### Work task
Write out the entries below exactly, but only from the line containing "You are a GUI" through the line containing "Screen dimensions: 1092x1092", and without the pictures.

━━━ Data provided

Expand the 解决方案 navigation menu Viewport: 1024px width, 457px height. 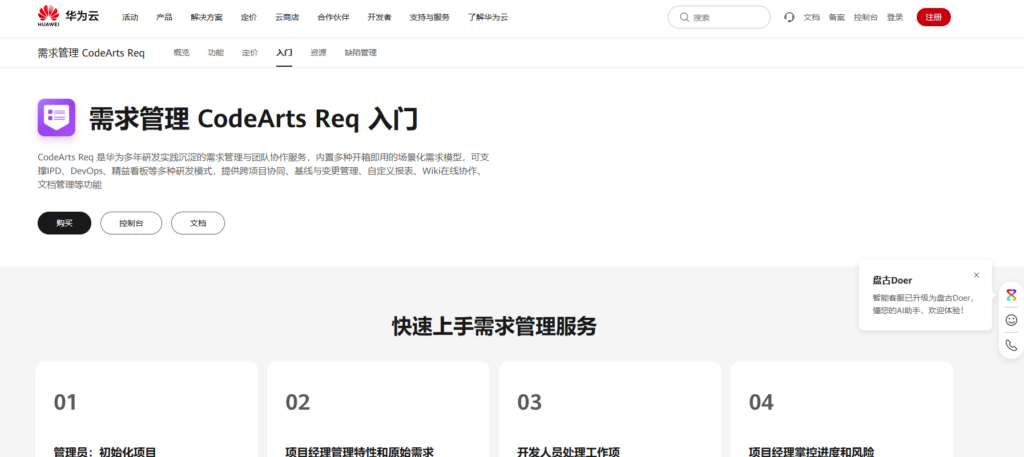207,17
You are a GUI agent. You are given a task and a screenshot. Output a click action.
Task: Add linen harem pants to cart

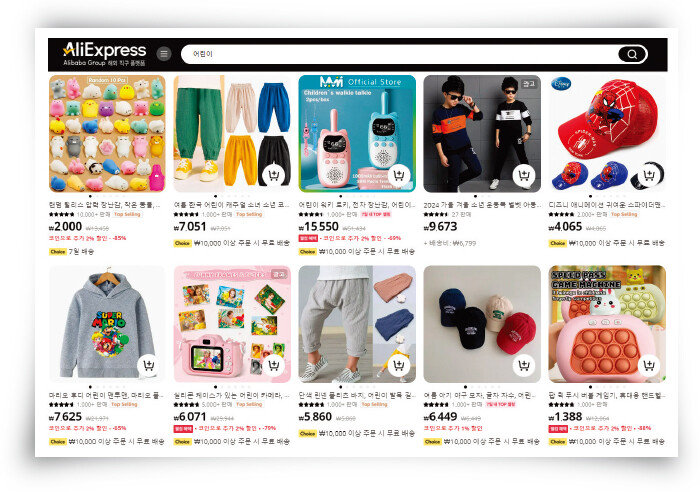click(399, 366)

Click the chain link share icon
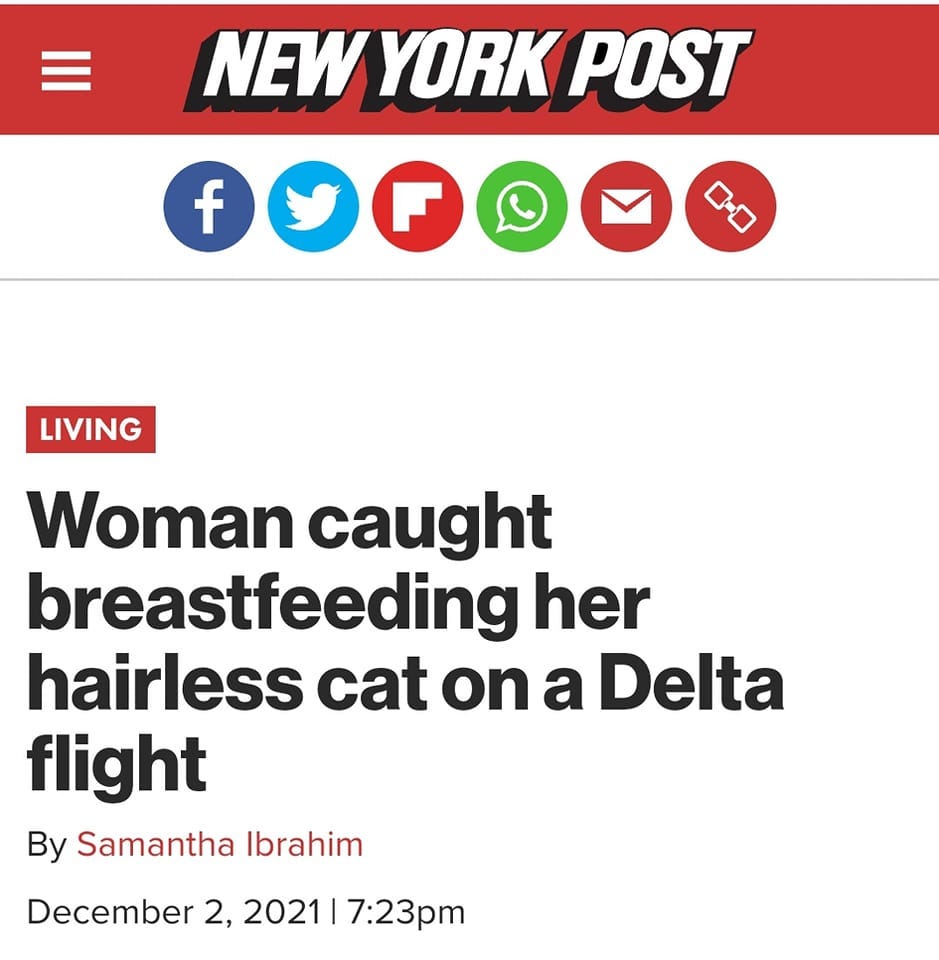pyautogui.click(x=729, y=206)
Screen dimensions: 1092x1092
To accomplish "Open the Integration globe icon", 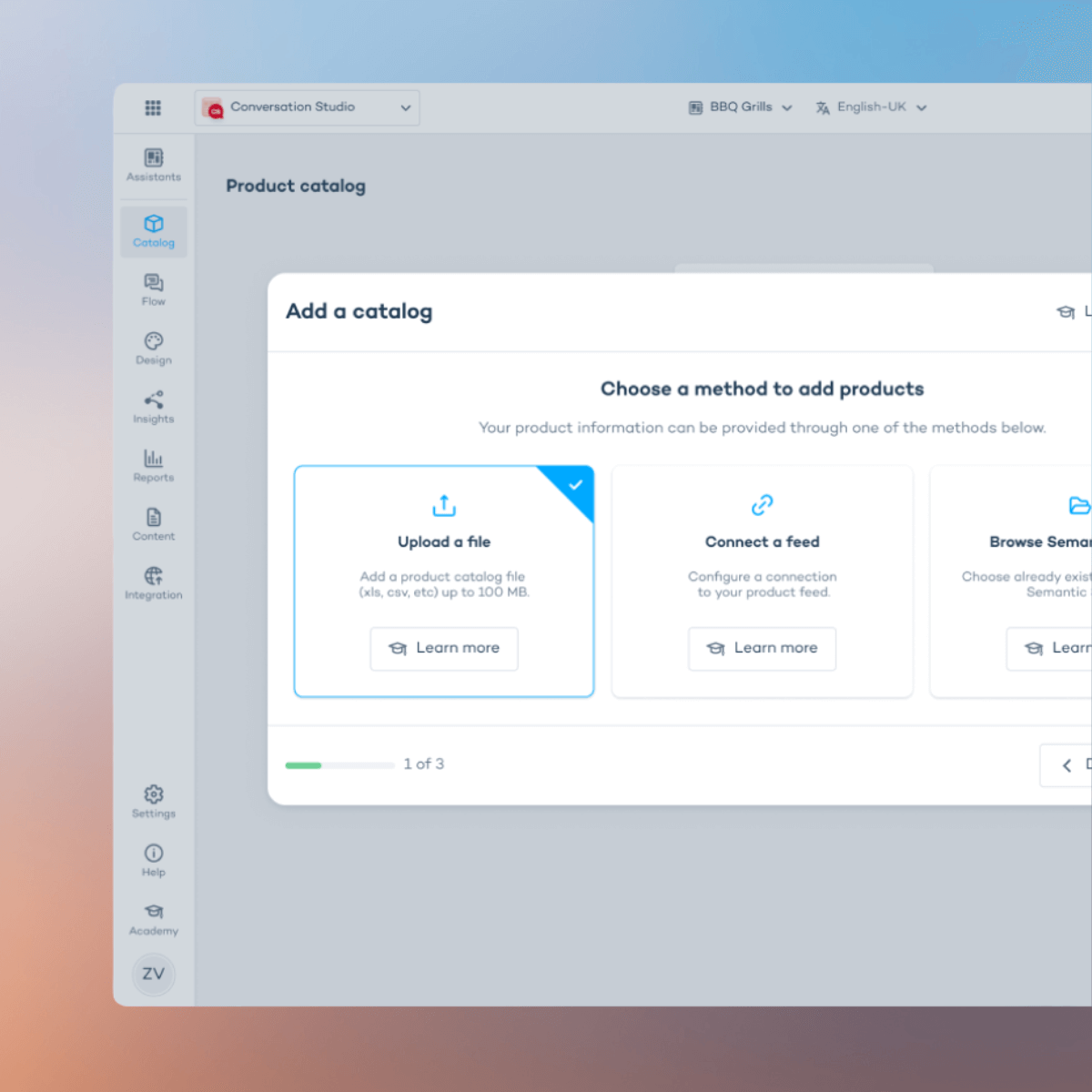I will [x=154, y=583].
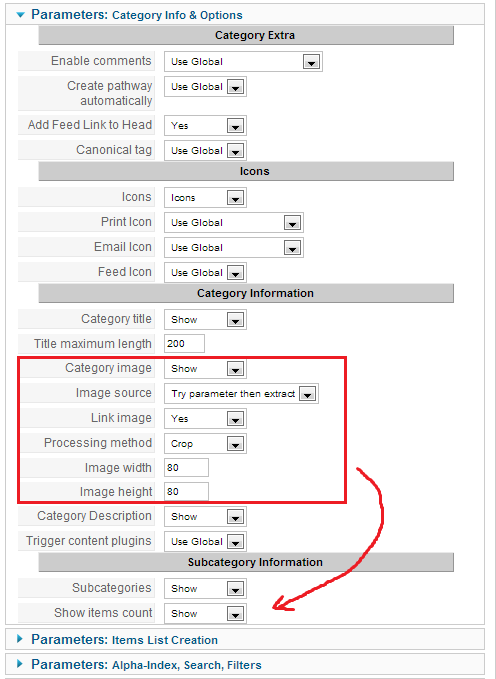Open the Enable comments dropdown

(243, 61)
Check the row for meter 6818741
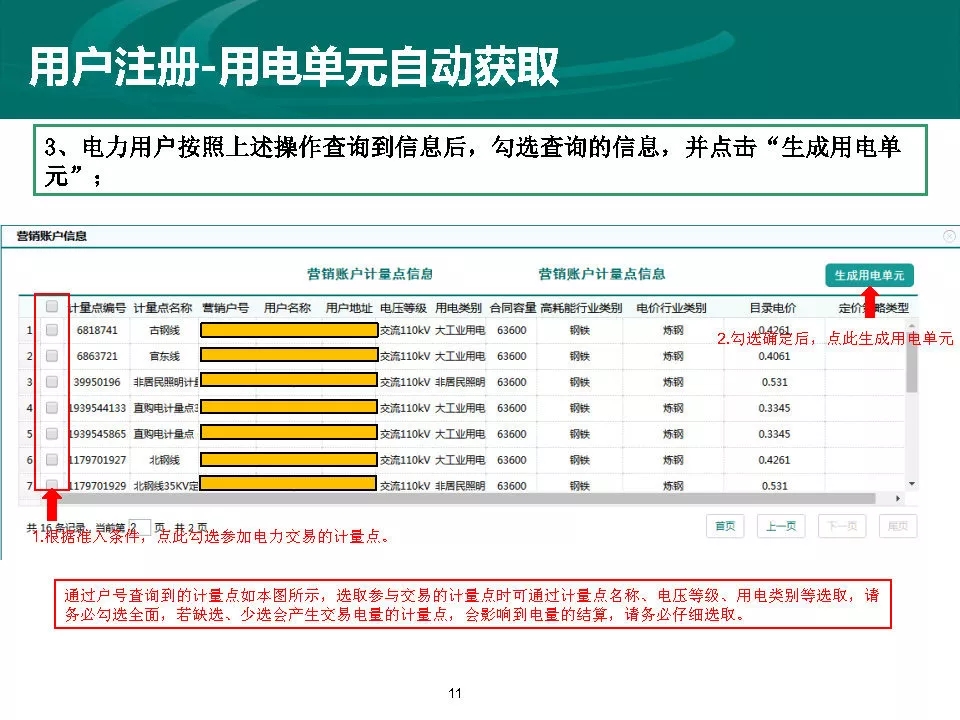The width and height of the screenshot is (960, 720). (x=52, y=329)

━━━━━━

### Solution for this problem
You are a GUI agent. You are given a task and a screenshot. Output a click action.
Task: Add linen harem pants to cart

click(399, 366)

Click the chain link share icon
pyautogui.click(x=729, y=206)
Screen dimensions: 1092x1092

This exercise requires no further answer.